Immuno-protective effect of tumor cell vaccine on Kunming mice bearing Ehrlich ascites tumor

AIM To evaluate the immunity of chemically modified tumor cell vaccine. METHODS Tumor cell vaccines (TCV) were prepared by incubating the live Ehrlich ascites tumor cells with concanavalin A-mitomycin C (ConA-MMC), mitomycin C (MMC), concanavalin A-glutaraldehyde (ConA-Glu), glutaraldehyde (Glu), or paraformaldehyde (Para), respectively. The whole cell or soluble forms of the vaccines were administered intraperitoneally into Kunming mice once a week for three times prior to the intraperitoneal inoculation of a lethal dose of live tumor cells. A second challenge with live tumor cells was given four weeks later. Survival and antibody production of the mice were analyzed.
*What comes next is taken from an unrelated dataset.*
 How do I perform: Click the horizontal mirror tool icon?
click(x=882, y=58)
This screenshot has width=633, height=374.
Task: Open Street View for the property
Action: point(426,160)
RESULTS After the first challenge, the mice, received whole TCV of ConA-MMC, MMC (P < 0.01) and Glu (P < 0.05) promoted survival incidence than the controls. All the treated mice had the survival time prolonged. ConA-MMC vaccine treated mice had longer survival days than that of ConA-Glu ones (P < 0.05). For the soluble TCV immunized mice, those treated with vaccines of Para (P < 0.01), ConA-Para and ConA-Glu (P < 0.05) had longer survival periods compared with that of the controls. Following the second challenge, survival incidence of the mice received vaccines of ConA-MMC, MMC, ConA-Glu or Glu was significantly increased (P < 0.01). Moreover, all the treated mice had the survival time prolonged, and ConA-MMC vaccine treated mice had longer survival days than that of Para treated ones (P < 0.05). Antibodies against Ehrlich ascites tumor cells were found to be positive in sera of the mice treated with whole TCV of ConA-MMC. CONCLUSION Ehrlich ascites tumor cells are immunogenic when treated with ConA-MMC, MMC, ConA-Glu, Glu or Para, which might act as safe and effective tumor vaccines with safety and effectiveness.